L’appartenenza ai partiti italiani della maggioranza dei sardi, più che una facile e superficiale condanna, da parte dell’Indipendentismo isolano, meriterebbe una profonda riflessione a partire dalla storia del Psd’Az, la sua evoluzione politica e l’abdicazione a un ruolo originario di guida di un processo di liberazione nazionale del Popolo e della costruzione della Nazione sarda. Così come l’Indipendentismo storico-organizzato dovrebbe riflettere sulla propria incapacità e inadeguatezza da decenni, a garantire ai sardi una prospettiva politica credibile, un progetto originale che li coinvolgesse nell’appartenenza e nella militanza nelle proprie fila, evitando con ciò che finissero all’interno dei partiti italiani di centro destra e di centro sinistra, tutti in egual misura fortemente statalisti e con missioni politiche estranee e in alcuni casi fortemente contrarie agli interessi dei sardi.
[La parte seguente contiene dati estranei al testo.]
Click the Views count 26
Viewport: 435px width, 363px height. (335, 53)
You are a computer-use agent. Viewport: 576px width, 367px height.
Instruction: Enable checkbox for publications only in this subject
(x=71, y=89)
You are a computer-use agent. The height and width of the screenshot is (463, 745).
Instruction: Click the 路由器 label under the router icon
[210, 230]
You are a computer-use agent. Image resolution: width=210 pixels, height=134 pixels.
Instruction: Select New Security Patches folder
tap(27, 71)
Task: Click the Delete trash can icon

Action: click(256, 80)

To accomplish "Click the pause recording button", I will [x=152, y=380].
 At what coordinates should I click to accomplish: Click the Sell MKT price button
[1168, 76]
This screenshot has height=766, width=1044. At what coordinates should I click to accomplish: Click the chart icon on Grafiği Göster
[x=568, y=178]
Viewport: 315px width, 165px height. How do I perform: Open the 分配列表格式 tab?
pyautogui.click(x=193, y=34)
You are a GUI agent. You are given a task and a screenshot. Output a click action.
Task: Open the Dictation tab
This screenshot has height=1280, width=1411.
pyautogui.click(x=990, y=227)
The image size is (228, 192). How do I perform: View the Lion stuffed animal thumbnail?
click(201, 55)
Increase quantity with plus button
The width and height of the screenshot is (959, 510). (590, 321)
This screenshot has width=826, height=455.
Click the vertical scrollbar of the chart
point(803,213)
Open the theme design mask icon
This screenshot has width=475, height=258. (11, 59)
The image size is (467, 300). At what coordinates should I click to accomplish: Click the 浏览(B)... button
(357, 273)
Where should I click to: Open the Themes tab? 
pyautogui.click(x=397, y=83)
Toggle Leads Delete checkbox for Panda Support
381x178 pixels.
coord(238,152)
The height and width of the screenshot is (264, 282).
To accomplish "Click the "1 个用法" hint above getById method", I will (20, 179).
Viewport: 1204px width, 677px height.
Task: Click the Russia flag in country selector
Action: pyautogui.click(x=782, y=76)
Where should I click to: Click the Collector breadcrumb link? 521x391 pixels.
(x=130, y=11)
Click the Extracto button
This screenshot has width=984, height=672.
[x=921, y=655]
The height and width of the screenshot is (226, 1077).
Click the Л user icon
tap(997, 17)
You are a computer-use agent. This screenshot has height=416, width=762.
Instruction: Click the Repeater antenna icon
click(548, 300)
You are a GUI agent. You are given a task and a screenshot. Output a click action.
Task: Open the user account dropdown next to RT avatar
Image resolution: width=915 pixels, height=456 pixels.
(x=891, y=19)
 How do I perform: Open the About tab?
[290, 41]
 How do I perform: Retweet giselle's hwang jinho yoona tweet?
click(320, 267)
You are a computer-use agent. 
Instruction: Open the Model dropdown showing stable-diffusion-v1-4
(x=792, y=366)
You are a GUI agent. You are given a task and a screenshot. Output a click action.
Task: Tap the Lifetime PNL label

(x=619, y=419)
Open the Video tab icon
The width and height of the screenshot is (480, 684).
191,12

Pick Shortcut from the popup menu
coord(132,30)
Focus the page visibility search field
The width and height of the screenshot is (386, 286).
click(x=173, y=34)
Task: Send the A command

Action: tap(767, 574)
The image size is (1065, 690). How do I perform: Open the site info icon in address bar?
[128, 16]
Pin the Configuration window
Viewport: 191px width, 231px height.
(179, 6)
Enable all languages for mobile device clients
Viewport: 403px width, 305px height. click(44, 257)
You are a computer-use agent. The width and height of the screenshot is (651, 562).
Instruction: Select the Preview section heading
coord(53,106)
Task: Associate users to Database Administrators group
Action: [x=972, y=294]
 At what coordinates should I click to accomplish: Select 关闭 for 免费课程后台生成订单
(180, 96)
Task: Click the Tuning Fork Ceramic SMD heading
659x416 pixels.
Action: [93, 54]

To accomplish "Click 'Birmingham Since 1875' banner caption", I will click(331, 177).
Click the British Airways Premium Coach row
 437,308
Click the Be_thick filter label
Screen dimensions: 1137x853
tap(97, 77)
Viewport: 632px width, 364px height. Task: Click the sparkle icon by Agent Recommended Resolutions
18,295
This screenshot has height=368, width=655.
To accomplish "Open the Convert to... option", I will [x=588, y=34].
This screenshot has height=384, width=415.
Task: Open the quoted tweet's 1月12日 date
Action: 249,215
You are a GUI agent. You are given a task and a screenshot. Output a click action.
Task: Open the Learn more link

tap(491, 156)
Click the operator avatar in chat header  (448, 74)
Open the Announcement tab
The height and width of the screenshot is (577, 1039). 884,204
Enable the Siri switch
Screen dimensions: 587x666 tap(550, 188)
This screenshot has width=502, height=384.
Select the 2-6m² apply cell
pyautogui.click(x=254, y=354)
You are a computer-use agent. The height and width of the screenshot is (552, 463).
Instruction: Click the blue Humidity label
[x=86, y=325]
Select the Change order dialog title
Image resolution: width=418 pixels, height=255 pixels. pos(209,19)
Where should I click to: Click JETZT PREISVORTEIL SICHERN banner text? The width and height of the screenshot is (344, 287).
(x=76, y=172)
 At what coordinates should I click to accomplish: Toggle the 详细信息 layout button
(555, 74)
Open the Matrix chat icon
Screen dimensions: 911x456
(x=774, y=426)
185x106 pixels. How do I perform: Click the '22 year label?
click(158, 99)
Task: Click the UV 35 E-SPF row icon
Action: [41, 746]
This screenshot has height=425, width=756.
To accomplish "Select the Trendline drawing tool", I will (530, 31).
La gestione dei due Piani di Rinascita e il conseguente processo di industrializzazione forzata a cui siamo stati succubi ne è un chiaro esempio.
E’ dovere dell’Indipendentismo moderno uscire dall’isolamento che l’ha condannato ad abdicare e a farsi governare dai partiti politici italiani, aprendo il confronto con tutti i sardi a partire da quelli che militano proprio in quei partiti e che hanno intrapreso un percorso identitario – nazionalitario, al Psd’Az, con tutte le sue anomalie, i suoi limiti, i suoi errori, le sue rinunce. Solo in questo modo sarà possibile aprire un dibattito concreto e creare un progetto credibile che a partire dall’indipendentismo diffuso e fuori dalle organizzazioni esistenti, coinvolga tutti i sardi partendo dalla “condizione coloniale” della nostra economia, della sudditanza della RAS e da condizioni di vita e di lavoro che rischiano di estinguere il nostro ambiente e il nostro Popolo.
E’ dovere dei sardi liberi guardare oltre i tancati per scoprire immense praterie.